Indeed, Bagir argued that discussion of the discourse on the relation between religion and science should involve historical awareness. Moreover, it should not be just discussion of the content of the two fields but rather and examination of instrumental and social ethics, as well as epistemological and metaphysical view points. Bagir also noted that there are differences in the discourse between cultures and religious tradition. One example is that evolution is not a topic of debate in the Islamic world as in the United States.
Bagir discussed several instances of the “religion and science” discourse in Indonesia. For example, this question has arisen in relation to the educational models of Islamic Universities. When some of the IAINs (State Islamic Religious Institute) were transformed into UINs (State Islamic Universities), these new universities included faculties of natural and social science and medicine. Each university took its own approach to the question, but all tried to integrate the spirit of religion and the spirit of science.
Bagir also explained that the relation between religion and science at times of disaster can be one of competing authorities. He took an example from Merapi volcano eruption in 2010, when there was debate between scientific explanation and defiance by Mbah Maridjan, the traditional spiritual guidance of the volcano, though Bagir argued that the central was issue trust, not science versus superstition.

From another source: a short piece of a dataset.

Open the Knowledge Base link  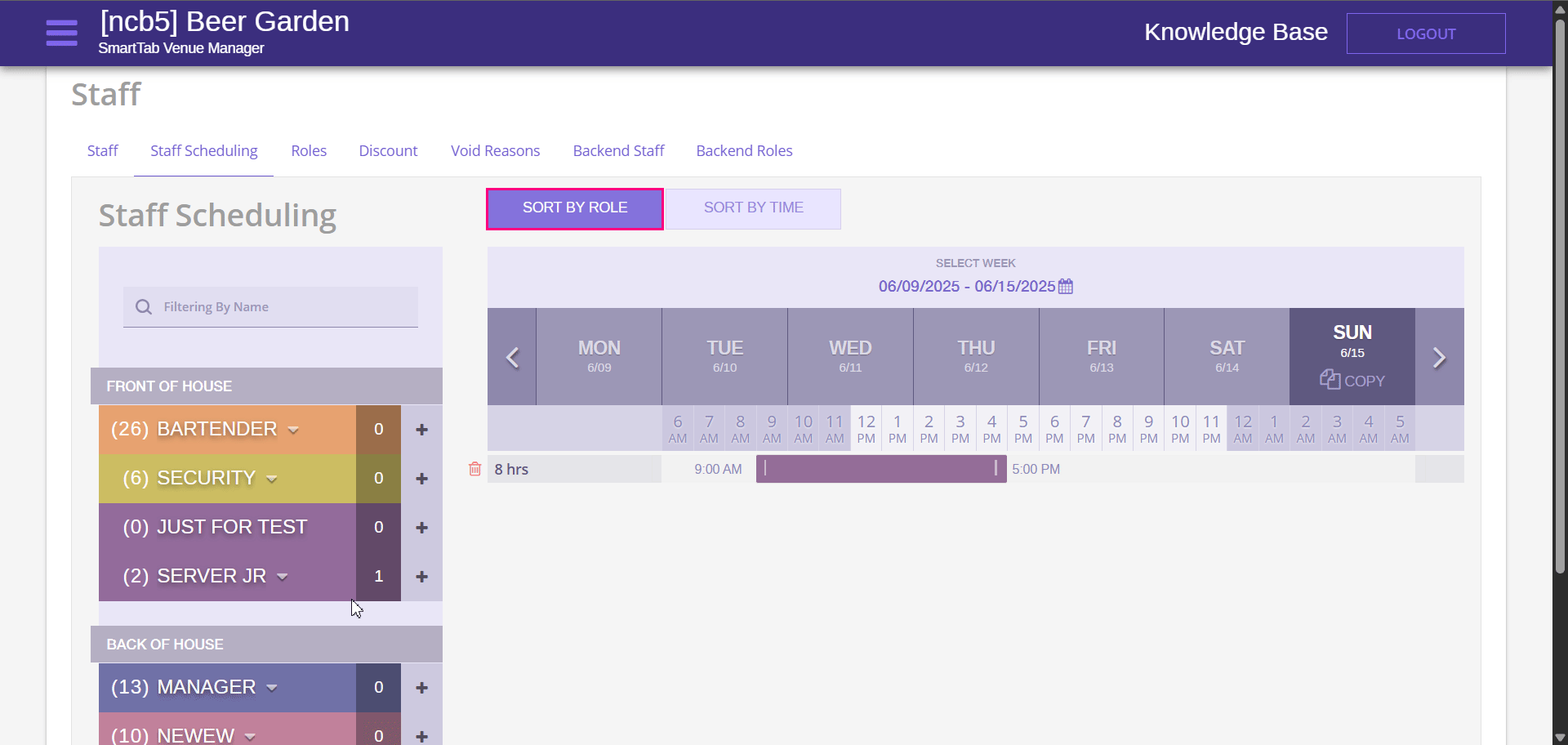click(x=1235, y=32)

Anticipating next week’s presentation by Samsul Maarif on the forestry practice of the indigenous people of Sulawesi, Bagir argued that the “religion” part of “religion and science” must be radically questioned and opened up to include indigenous religion which are often the same as indigenous ways of knowing nature, i.e. indigenous science. Moreover we must ask what this discourse is for: it is to dominate the other or it is for the well-being of all, including non-human communities.
Responding a question about scriptural authority in relation to scientific knowledge, Bagir answered both are known through interpretation. Another question is from Fahrur, a CRCS student, who asked about Bagir opinion on the integration of religious studies and science and other field of study, including English, at UIN Yogyakarta. Bagir described the integration is still among debate. If the purpose of integration is to create Islamic identity, what makes a field of study become Islamic? He took examples from UIN Jakarta and UIN Malang. At UIN Jakarta, there is no integrated study. Science and Islamic studies each follow its own logic and methods. While in UIN Malang, student in all field are prepared for their studies by learning about Islam for one year in a boarding school that is part of the university. Still, the science learned in university is not integrated with religious science.

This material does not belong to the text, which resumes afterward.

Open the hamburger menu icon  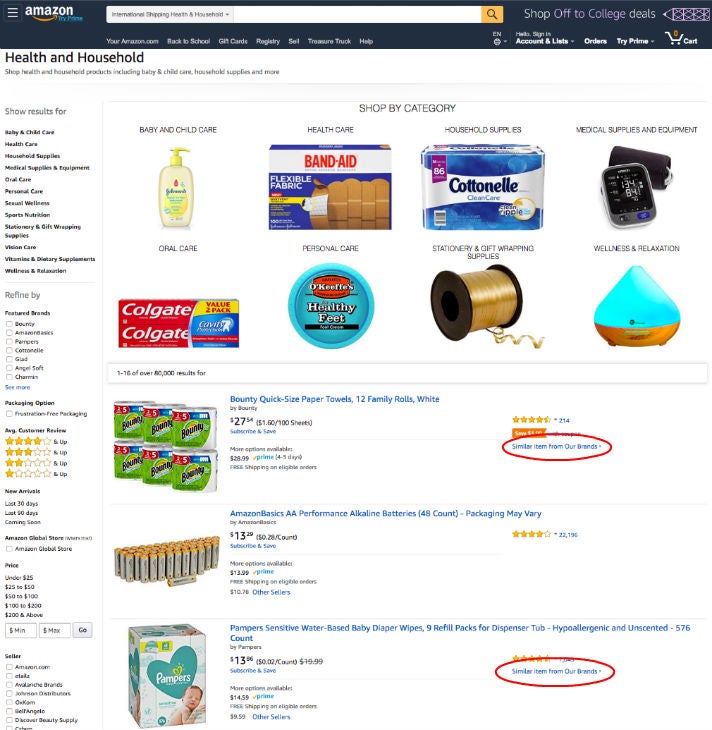click(13, 13)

Concluding the discussion, Bagir explained that the discourse of religion and science is still debatable among scholar. There are many discourses and opinions of integration of religious and science. Thus, he insisted Dr. Samsul Maarif to be speaker in the next Wednesday Forum to explain indigenous science and religion. Dr Samsul Maarif has taken his research in Amatoan in which the indigenous sciences of Amaatoan about forest conservation are coherent with their religious belief. (Editor: Greg Vanderbilt)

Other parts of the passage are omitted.